Since Go is still object-oriented in a minimal sort of way, it was fairly easy to just rewrite all the Java classes to Go. In a relatively short amount of time, I had the basic use cases such as booking a cargo, assigning it to a route and making sure it had a valid state. Somewhere along the way though, something started bothering me. I started feeling that I was forcing a design upon the code that had made sense in Java, but felt contrived, or even bloated, when written in Go. I focused on how I would implement the building blocks of DDD such as Value Objects and Entities, but the
SameIdentity() methods were really starting to pollute my packages. Finally, I decided to remove them all, and it was about then I started realizing that the code had become so lean and mean, that each line that did not express the language of the domain, felt superfluous. It felt like I had removed a lot of unnecessary syntax while keeping the domain logic intact and possibly making it even clearer without all the clutter. But it still did not feel like I was anywhere near a idiomatic port.
When organizing the code according to the Clean Architecture, or Hexagonal Architecture, as the original sample application had, I was getting packages containing only a few lines of code. I liked the idea of having pure domain packages so that if I would go get one of them, it would come, preferably, completely without any dependencies except other domain packages. The result then was, because tasks like setting up a REST API or persisting domain objects to MongoDB requires so little code, the remaining packages would contain one file with just a few lines of code. Furthermore, the reusability of those packages would be close to none. A Q&A session on the recent dotGoEu conference caught my attention when the following question came up:
Q: Antipatterns arise in every language, especially new ones as people find what features can be used and reused. What antipatterns do you see, and what are the better patterns?
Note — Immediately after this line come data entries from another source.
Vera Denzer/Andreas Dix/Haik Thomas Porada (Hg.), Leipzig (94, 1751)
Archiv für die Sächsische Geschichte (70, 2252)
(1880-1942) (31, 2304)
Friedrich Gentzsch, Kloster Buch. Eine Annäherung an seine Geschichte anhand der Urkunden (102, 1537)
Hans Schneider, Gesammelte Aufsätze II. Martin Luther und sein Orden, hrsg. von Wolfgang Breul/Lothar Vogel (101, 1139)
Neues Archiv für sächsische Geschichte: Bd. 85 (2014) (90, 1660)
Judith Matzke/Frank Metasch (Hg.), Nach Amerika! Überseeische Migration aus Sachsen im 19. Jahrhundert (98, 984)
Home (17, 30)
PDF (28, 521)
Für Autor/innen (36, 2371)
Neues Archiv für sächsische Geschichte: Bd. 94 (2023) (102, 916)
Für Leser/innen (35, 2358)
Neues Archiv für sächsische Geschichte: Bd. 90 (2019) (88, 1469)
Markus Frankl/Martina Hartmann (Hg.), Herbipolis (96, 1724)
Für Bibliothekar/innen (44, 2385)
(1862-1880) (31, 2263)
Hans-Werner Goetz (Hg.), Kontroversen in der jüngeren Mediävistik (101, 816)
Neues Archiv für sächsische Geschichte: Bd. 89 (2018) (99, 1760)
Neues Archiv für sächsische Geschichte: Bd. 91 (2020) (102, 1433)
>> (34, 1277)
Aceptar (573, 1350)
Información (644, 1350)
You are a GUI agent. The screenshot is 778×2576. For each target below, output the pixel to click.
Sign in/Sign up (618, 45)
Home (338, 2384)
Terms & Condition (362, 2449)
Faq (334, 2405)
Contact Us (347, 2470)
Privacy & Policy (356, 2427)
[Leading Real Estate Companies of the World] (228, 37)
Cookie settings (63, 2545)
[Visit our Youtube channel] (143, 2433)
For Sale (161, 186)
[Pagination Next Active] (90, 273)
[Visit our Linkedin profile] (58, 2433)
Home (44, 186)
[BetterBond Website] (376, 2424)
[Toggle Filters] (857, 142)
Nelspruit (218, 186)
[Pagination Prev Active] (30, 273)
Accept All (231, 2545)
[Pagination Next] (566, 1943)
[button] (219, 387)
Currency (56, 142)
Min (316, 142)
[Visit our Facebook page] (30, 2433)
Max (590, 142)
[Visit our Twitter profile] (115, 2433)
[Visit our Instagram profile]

Dave Cheney: Too many packages. Packages should be at the granularity of an idea. HTTP is an idea; an HTTP client is not an idea.
Cheney’s answer resonated with the thoughts I had been having. Cargo is an idea but a MongoDB implementation of a cargo repository is not. One could argue that “infrastructure” is an idea, but I would say it is too vague, too general. But where else would I put it?
By now, the progress on my port had grinded to a halt. So I decided I would ask Rinat Abdullin, who has been doing DDD with Go on his current project, a swedish dating site, about what thoughts they were having. His answer was more comprehensive than I could have hoped for, and I highly recommend reading it. Basically, he and his team went for the decision to include the implementation details into the package and exposing the behaviour through a REST API, making each package at the granularity of an idea, with a clear focus on communicating using domain events.
Indeed, their design is much different from the design of the original DDD sample application (as well as my port). When doing a port like this, I believe that it should not just be about changing syntax, but also adhering to the design principles of the programming language you are porting it to. As such, I am currently trying to decide on where to go from here. Either I accept that it was indeed a great learning experience and acknowledge that the original design just is not the Go way. Or, I start refactoring towards a completely new, more idiomatic, design. I would love to hear your thoughts!